According to the BIA, "[o]ne example" of extraordinary
circumstances "is where a party uses a guaranteed delivery service,
and the service fails to fulfill its guarantee." Morales-Morales,
28 I. & N. Dec. at 717. But despite Diaz's claim that this is
- 21 - exactly what happened here, the BIA held that Diaz did not satisfy
the extraordinary-circumstances prong. Specifically, the BIA
concluded that Diaz's "contention that the federal holiday [was]
an exceptional circumstance . . . [was] unpersuasive because the
holiday [was] not an unexpected event." It also stated that Diaz's
"reliance on a courier service" was an "insufficient reason to
grant the respondent's motion."
But the thrust of Diaz's motion -- that FedEx had
delivered her filing one day later than expected -- was clear.
Diaz explained that she sent the Notice of Appeal to the BIA on
September 4, 2021, using FedEx's next-day delivery service,
meaning that FedEx was supposed to deliver the package on September
7, 2021, the next business day, but failed to do so.
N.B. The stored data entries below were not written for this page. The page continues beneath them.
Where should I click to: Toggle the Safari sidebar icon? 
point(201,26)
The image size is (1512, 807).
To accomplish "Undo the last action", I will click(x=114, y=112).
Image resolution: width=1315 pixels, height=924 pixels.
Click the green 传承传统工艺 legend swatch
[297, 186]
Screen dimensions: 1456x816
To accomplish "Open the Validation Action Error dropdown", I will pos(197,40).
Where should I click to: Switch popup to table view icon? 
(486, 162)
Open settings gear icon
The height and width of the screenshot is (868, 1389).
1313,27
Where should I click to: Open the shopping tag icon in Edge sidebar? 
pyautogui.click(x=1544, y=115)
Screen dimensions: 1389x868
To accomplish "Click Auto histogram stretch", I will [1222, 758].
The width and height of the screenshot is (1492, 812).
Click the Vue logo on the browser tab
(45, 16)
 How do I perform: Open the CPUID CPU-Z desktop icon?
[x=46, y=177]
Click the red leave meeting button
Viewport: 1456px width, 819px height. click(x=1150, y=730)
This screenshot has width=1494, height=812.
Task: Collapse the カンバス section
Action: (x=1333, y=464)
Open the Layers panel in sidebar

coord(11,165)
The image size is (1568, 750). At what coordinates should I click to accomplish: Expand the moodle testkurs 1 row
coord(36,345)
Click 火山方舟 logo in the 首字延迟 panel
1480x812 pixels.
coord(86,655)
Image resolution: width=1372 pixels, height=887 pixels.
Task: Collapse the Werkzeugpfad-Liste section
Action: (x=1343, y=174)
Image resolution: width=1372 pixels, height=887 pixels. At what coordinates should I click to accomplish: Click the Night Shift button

The BIA's
apparent conclusion that Diaz was arguing that the holiday itself
was an extraordinary circumstance is not supported by the record.
Instead, Diaz claimed that she "use[d] a guaranteed
delivery service, and the service fail[ed] to fulfill its
guarantee." Morales-Morales, 28 I. & N. Dec. at 717. Although
the BIA cited to Morales-Morales, it did not apply the reasoning
of that decision to Diaz's case. See
8 C.F.R. § 1003.1(g)(1)-(2)
(indicating that published BIA decisions are "binding" and will
"serve as precedents in all proceedings involving the same issue
or issues"). Nor did the BIA offer any explanation as to why its
discussion in Morales-Morales, seemingly squarely on point here,
- 22 - would not compel a favorable outcome for Diaz. See Lafortune v.
Garland,
110 F.4th 426, 434 (1st Cir. 2024) (holding that an agency
is "expected to apply the same basic rules to all similarly
situated applicants" unless it explains why its departure is
reasonable (quotation marks and citation omitted)). We therefore
conclude that the BIA's extraordinary circumstances holding
amounted to an abuse of discretion by "inexplicably depart[ing]"
from "its own precedent[]." Adeyanju v. Garland,
27 F.4th 25, 51
(1st Cir. 2022). And we remand to the BIA to reconsider the
application of the extraordinary-circumstances test, as
articulated in Morales-Morales, to Diaz's case.
IV. CONCLUSION
We grant Diaz's petition for review. Applying the
ordinary remand rule, see INS v. Ventura,
537 U.S. 12, 16-17(2002)
(per curiam), we vacate the denial of Diaz's motion to reconsider
and remand to the BIA for further proceedings consistent with this
opinion. Finally, we deny Diaz's motion to take judicial notice
of publicly available facts about FedEx's business hours as
unnecessary to the resolution of this appeal.